• _Given records_:
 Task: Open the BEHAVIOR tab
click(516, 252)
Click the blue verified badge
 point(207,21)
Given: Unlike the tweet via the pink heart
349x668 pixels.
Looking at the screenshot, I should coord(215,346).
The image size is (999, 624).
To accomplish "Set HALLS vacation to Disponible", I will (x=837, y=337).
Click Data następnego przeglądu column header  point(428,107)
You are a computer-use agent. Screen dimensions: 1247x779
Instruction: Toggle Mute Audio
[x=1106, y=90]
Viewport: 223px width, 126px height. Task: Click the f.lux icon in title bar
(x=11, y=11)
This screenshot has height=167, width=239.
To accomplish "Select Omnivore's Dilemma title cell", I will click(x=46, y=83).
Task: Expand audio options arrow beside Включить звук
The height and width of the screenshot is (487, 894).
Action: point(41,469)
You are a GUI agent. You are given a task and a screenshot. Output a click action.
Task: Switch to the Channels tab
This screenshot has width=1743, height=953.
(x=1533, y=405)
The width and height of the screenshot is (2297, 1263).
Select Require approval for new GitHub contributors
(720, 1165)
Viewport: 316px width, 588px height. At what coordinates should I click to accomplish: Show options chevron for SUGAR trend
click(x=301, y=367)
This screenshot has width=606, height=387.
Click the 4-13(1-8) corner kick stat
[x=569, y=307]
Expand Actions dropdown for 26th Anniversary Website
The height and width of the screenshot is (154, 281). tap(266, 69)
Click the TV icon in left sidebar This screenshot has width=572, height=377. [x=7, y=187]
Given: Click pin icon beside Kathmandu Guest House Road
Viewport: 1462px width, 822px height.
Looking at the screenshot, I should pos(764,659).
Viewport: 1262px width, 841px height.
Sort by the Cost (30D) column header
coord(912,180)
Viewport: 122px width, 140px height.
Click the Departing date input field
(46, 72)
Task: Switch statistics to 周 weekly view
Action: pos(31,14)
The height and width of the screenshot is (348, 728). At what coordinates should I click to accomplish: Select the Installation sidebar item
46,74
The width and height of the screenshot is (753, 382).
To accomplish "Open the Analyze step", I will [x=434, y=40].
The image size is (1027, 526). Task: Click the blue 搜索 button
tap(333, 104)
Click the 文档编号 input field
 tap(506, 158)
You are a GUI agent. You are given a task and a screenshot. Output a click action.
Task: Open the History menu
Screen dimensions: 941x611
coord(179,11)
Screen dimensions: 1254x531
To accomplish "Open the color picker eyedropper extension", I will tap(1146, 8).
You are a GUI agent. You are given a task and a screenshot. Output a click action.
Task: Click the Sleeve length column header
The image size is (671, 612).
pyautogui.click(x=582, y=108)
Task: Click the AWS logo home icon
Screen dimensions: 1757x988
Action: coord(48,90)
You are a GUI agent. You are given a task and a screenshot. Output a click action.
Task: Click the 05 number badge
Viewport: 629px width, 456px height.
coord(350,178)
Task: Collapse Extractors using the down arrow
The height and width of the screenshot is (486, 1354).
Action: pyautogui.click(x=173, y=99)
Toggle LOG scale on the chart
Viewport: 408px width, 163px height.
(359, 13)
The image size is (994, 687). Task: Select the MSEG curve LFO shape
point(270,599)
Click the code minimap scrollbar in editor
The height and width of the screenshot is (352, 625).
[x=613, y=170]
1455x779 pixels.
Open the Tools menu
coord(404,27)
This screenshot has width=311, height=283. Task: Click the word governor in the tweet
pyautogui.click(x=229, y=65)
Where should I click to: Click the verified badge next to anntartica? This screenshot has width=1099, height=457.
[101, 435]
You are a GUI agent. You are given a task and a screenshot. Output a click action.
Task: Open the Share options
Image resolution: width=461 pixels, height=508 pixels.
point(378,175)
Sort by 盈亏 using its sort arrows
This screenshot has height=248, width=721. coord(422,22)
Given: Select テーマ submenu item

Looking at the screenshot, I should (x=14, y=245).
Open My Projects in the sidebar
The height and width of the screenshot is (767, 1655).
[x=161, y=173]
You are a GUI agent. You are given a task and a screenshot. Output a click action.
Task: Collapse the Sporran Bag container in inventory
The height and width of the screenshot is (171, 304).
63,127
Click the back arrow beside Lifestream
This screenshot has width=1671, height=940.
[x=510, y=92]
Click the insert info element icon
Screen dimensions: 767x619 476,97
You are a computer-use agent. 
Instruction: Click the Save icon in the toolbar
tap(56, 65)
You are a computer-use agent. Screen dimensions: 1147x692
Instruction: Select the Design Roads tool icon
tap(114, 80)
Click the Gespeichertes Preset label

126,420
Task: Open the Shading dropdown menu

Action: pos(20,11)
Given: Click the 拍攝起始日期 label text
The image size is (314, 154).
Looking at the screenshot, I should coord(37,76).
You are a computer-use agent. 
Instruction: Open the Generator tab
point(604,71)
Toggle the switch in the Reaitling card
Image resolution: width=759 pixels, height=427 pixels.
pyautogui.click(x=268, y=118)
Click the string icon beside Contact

• _Do this_: Can you repeat all of the rows above, word for word, without changing anything?

• _Exercise output_:
 Task: Open the BEHAVIOR tab
click(516, 252)
Click the blue verified badge
 point(207,21)
Given: Unlike the tweet via the pink heart
349x668 pixels.
Looking at the screenshot, I should coord(215,346).
The image size is (999, 624).
To accomplish "Set HALLS vacation to Disponible", I will (x=837, y=337).
Click Data następnego przeglądu column header  point(428,107)
You are a computer-use agent. Screen dimensions: 1247x779
Instruction: Toggle Mute Audio
[x=1106, y=90]
Viewport: 223px width, 126px height. Task: Click the f.lux icon in title bar
(x=11, y=11)
This screenshot has height=167, width=239.
To accomplish "Select Omnivore's Dilemma title cell", I will click(x=46, y=83).
Task: Expand audio options arrow beside Включить звук
The height and width of the screenshot is (487, 894).
Action: point(41,469)
You are a GUI agent. You are given a task and a screenshot. Output a click action.
Task: Switch to the Channels tab
This screenshot has width=1743, height=953.
(x=1533, y=405)
The width and height of the screenshot is (2297, 1263).
Select Require approval for new GitHub contributors
(720, 1165)
Viewport: 316px width, 588px height. At what coordinates should I click to accomplish: Show options chevron for SUGAR trend
click(x=301, y=367)
This screenshot has width=606, height=387.
Click the 4-13(1-8) corner kick stat
[x=569, y=307]
Expand Actions dropdown for 26th Anniversary Website
The height and width of the screenshot is (154, 281). tap(266, 69)
Click the TV icon in left sidebar This screenshot has width=572, height=377. [x=7, y=187]
Given: Click pin icon beside Kathmandu Guest House Road
Viewport: 1462px width, 822px height.
Looking at the screenshot, I should pos(764,659).
Viewport: 1262px width, 841px height.
Sort by the Cost (30D) column header
coord(912,180)
Viewport: 122px width, 140px height.
Click the Departing date input field
(46, 72)
Task: Switch statistics to 周 weekly view
Action: pos(31,14)
The height and width of the screenshot is (348, 728). At what coordinates should I click to accomplish: Select the Installation sidebar item
46,74
The width and height of the screenshot is (753, 382).
To accomplish "Open the Analyze step", I will [x=434, y=40].
The image size is (1027, 526). Task: Click the blue 搜索 button
tap(333, 104)
Click the 文档编号 input field
 tap(506, 158)
You are a GUI agent. You are given a task and a screenshot. Output a click action.
Task: Open the History menu
Screen dimensions: 941x611
coord(179,11)
Screen dimensions: 1254x531
To accomplish "Open the color picker eyedropper extension", I will tap(1146, 8).
You are a GUI agent. You are given a task and a screenshot. Output a click action.
Task: Click the Sleeve length column header
The image size is (671, 612).
pyautogui.click(x=582, y=108)
Task: Click the AWS logo home icon
Screen dimensions: 1757x988
Action: coord(48,90)
You are a GUI agent. You are given a task and a screenshot. Output a click action.
Task: Click the 05 number badge
Viewport: 629px width, 456px height.
coord(350,178)
Task: Collapse Extractors using the down arrow
The height and width of the screenshot is (486, 1354).
Action: pyautogui.click(x=173, y=99)
Toggle LOG scale on the chart
Viewport: 408px width, 163px height.
(359, 13)
The image size is (994, 687). Task: Select the MSEG curve LFO shape
point(270,599)
Click the code minimap scrollbar in editor
The height and width of the screenshot is (352, 625).
[x=613, y=170]
1455x779 pixels.
Open the Tools menu
coord(404,27)
This screenshot has width=311, height=283. Task: Click the word governor in the tweet
pyautogui.click(x=229, y=65)
Where should I click to: Click the verified badge next to anntartica? This screenshot has width=1099, height=457.
[101, 435]
You are a GUI agent. You are given a task and a screenshot. Output a click action.
Task: Open the Share options
Image resolution: width=461 pixels, height=508 pixels.
point(378,175)
Sort by 盈亏 using its sort arrows
This screenshot has height=248, width=721. coord(422,22)
Given: Select テーマ submenu item

Looking at the screenshot, I should (x=14, y=245).
Open My Projects in the sidebar
The height and width of the screenshot is (767, 1655).
[x=161, y=173]
You are a GUI agent. You are given a task and a screenshot. Output a click action.
Task: Collapse the Sporran Bag container in inventory
The height and width of the screenshot is (171, 304).
63,127
Click the back arrow beside Lifestream
This screenshot has width=1671, height=940.
[x=510, y=92]
Click the insert info element icon
Screen dimensions: 767x619 476,97
You are a computer-use agent. 
Instruction: Click the Save icon in the toolbar
tap(56, 65)
You are a computer-use agent. Screen dimensions: 1147x692
Instruction: Select the Design Roads tool icon
tap(114, 80)
Click the Gespeichertes Preset label

126,420
Task: Open the Shading dropdown menu

Action: pos(20,11)
Given: Click the 拍攝起始日期 label text
The image size is (314, 154).
Looking at the screenshot, I should coord(37,76).
You are a computer-use agent. 
Instruction: Open the Generator tab
point(604,71)
Toggle the switch in the Reaitling card
Image resolution: width=759 pixels, height=427 pixels.
pyautogui.click(x=268, y=118)
Click the string icon beside Contact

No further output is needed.